Threat actors sometimes make mistakes in operational security that put their whole work environment at risk This article explores relay infrastructure botnet. . Cybersecurity researchers at Hunt.io recently found an open directory on an Iranian staging server that showed a full 15-node relay network, a custom botnet framework, and tools for launching denial-of-service attacks.

A person or group with a financial or personal interest, not the government, runs this infrastructure. This gives us a rare look at how malicious network architecture is created and used. Finding the Relay Infrastructure and Botnet Arsenal Researchers found an open file manager on an Iranian server while doing a routine scan with the AttackCapture feature. There were 449 files in the directory, such as deployment scripts, configuration files, and bash command histories.
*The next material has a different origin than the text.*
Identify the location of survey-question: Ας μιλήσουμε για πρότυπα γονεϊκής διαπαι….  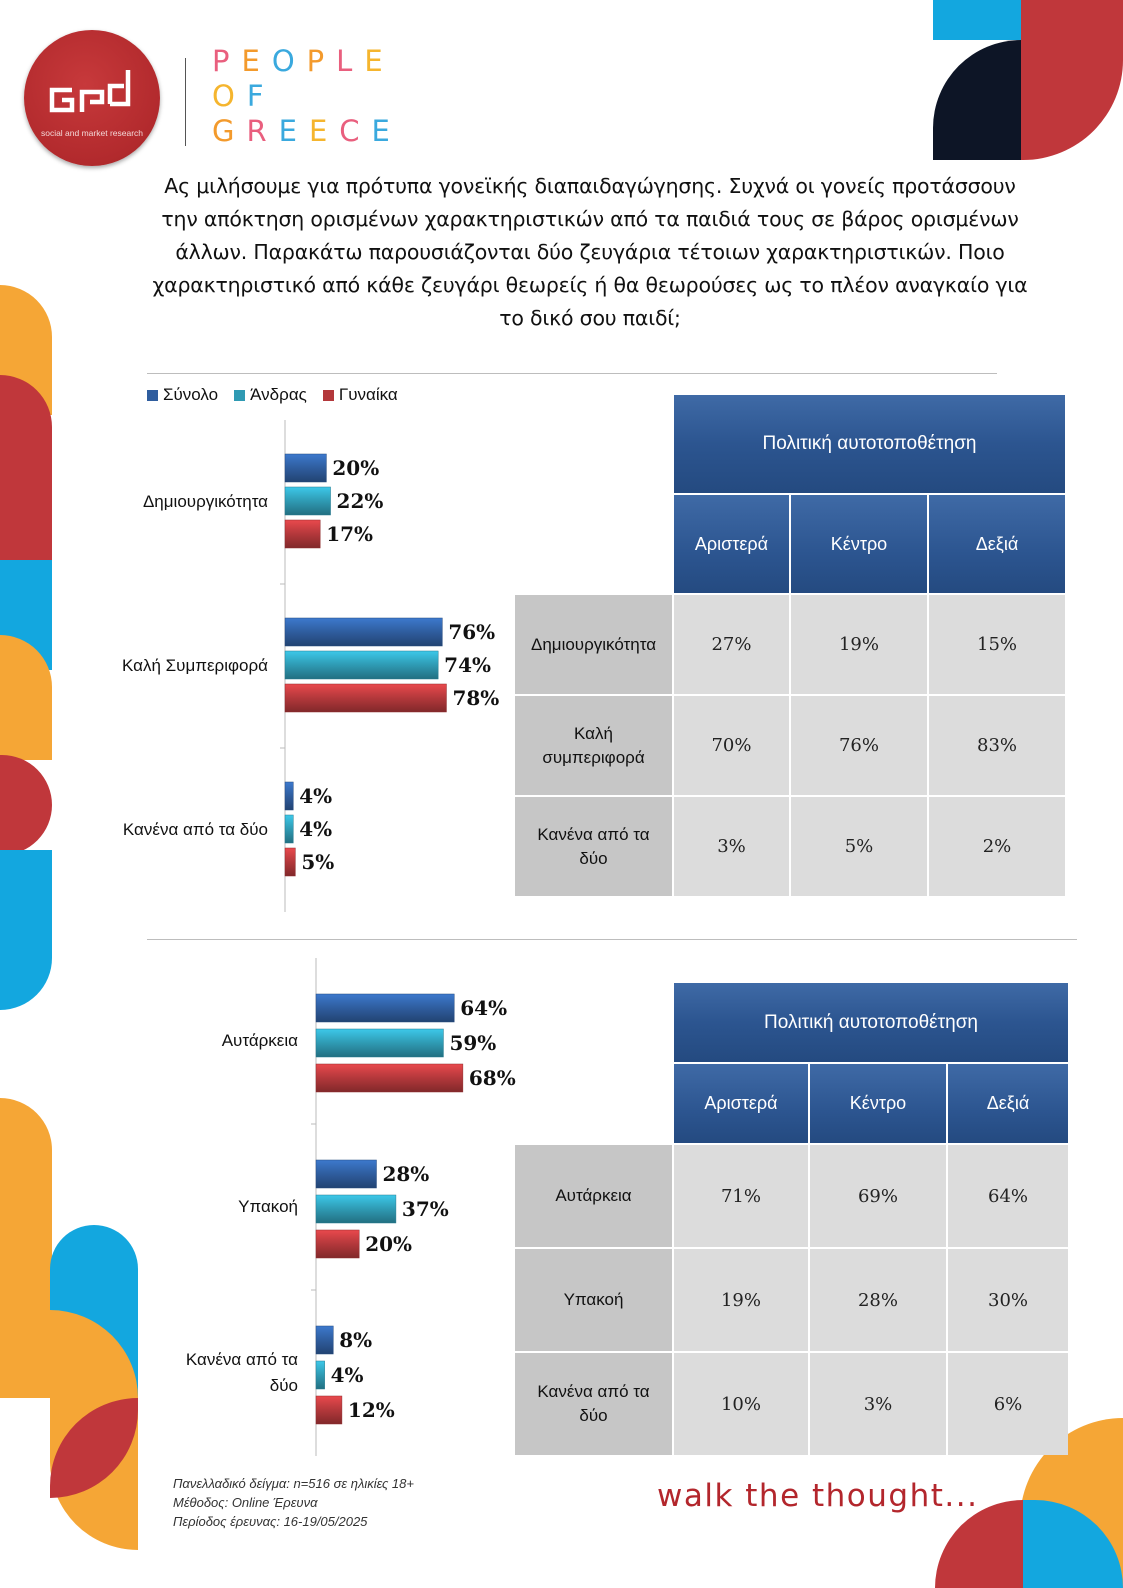
(590, 252).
Investigators were able to pivot and map a bigger 15-node relay network by looking at a single shared TLS certificate that was linked to the server. Seven of these servers were hosted on Hetzner in Finland, and the other servers were registered to Iranian internet service providers. The network used Paqet, a tunneling tool made to get around regional internet filtering, and the 3x-ui proxy management panel, which makes it look like the operator was running a service to help people get around censorship.

Open AttackCapture's file manager (Source: hunt.io) The exposed bash history made it easy to see what the attacker did in three different phases. The operator set up the relay tunnels first. Next, they started making and testing custom denial-of-service tools against certain targets, such as a gaming server.

In the end, they made a framework for a persistent botnet. This deployment used a Python script called ohhhh.py to open hundreds of SSH sessions at the same time using a list of stolen credentials. After connecting, the script used the GCC compiler to create a malicious C-based bot client directly on the victim's computers.

It then renamed the final executable to avoid being detected. If necessary, another script called yse.py could stop the bad processes on the infected hosts. P Summary for 185.221.239[. ]162 (Source: hunt.io) Threat Actor Assessment and Signs of Compromise There are a lot of technical clues that point to an operator who is either based in Iran or knows the area very well.

Iranian internet service providers and ArvanCloud domain routing were used to build the infrastructure.

The recovered Python scripts also had inline code comments in Farsi, and the command logs showed keyboard input errors that made Arabic script characters. The hunt.io custom botnet client, called version 1.0, had hardcoded instructions for reconnecting that made sure infected bots would keep trying to reach the command server even if it went offline. Certificate associations that have the same fingerprint (Source: hunt.io) Researchers think this is an independent operator rather than a state-aligned advanced persistent threat because the target selection didn't have any geopolitical reasons and the custom tools were still in the early stages of development.

Type of Indicator Description of Value IP Address 185.221.239[. ]162 is the staging server for an open directory. The IP address is 65.109.187[.]102.

The IP address of the shared TLS certificate node is 65.109.184[.]58. Node with a shared TLS certificate Security teams should keep an eye on their networks for these specific signs of compromise so they can find and stop any related bad behavior.